An ORDER BY clause allows you to sort by any of the fields that you have specified in the SELECT statement. In this case, let’s order by last name.
Query 7:
SELECT
first_name,
last_name
FROM
people_massachusetts
WHERE
hair_color = ‘red’
AND
birth_date BETWEEN ‘2003-01-01’ AND ‘2003-12-31’
ORDER BY
last_name
;
Using the GROUP BY command
GROUP BY is similar to ORDER BY but aggregates similar data. For example, if you have any duplicates in your data, you can use GROUP BY to count the number of duplicates in your fields.
Query 8:
SELECT
first_name,
last_name
FROM
people_massachusetts
WHERE
hair_color = ‘red’
AND
birth_date BETWEEN ‘2003-01-01’ AND ‘2003-12-31’
GROUP BY
last_name
;
ORDER BY VS. GROUP BY
To show the difference between an ORDER BY statement and a GROUP BY statement, let‘s briefly step outside our Massachusetts example to look at a very simple dataset. Below is a list of four employees’ ID numbers and names.
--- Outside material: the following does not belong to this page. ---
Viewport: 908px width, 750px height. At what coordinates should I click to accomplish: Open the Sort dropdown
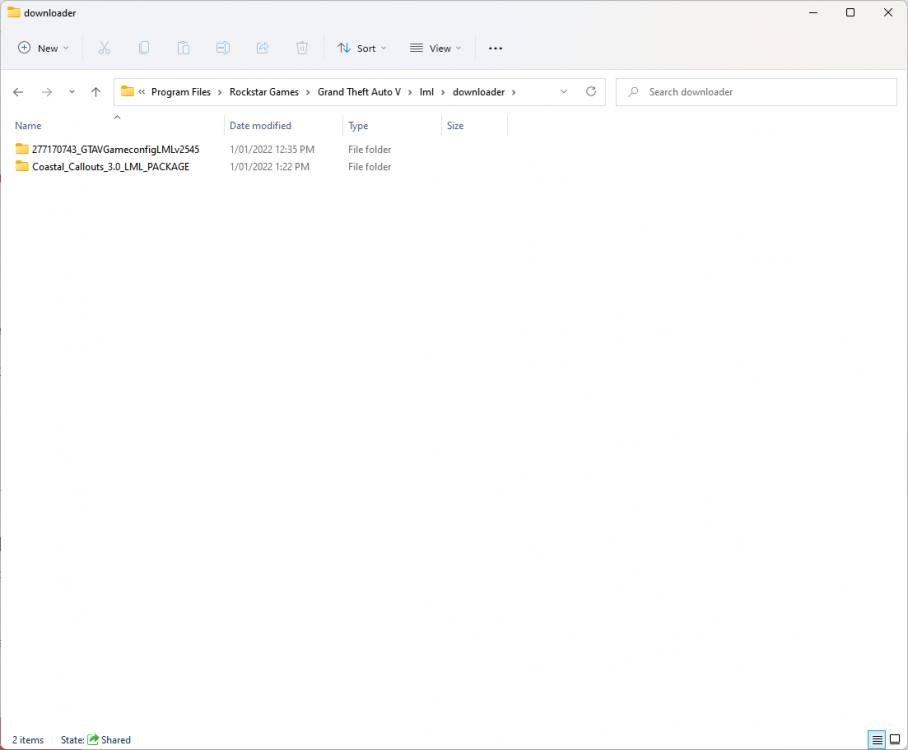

If we were to use an ORDER BY statement on this list, the names of the employees would get sorted in alphabetical order. The result would look like this:
If we used a GROUP BY statement instead, the employees would be counted based on the number of times they appeared in the initial table. Note that Peter appeared twice in the initial table, so the result would look like this:
With me so far? Okay, let‘s return to the SQL query we’ve been creating about red-haired Massachusetts people born in 2003.
Using the LIMIT Function
It may take a long time to run your queries, depending on the amount of data you have in your database. This can be frustrating, especially if you’ve made an error in your query and now need to wait before continuing. If you want to test a query, the LIMIT function lets you limit the number of results you get.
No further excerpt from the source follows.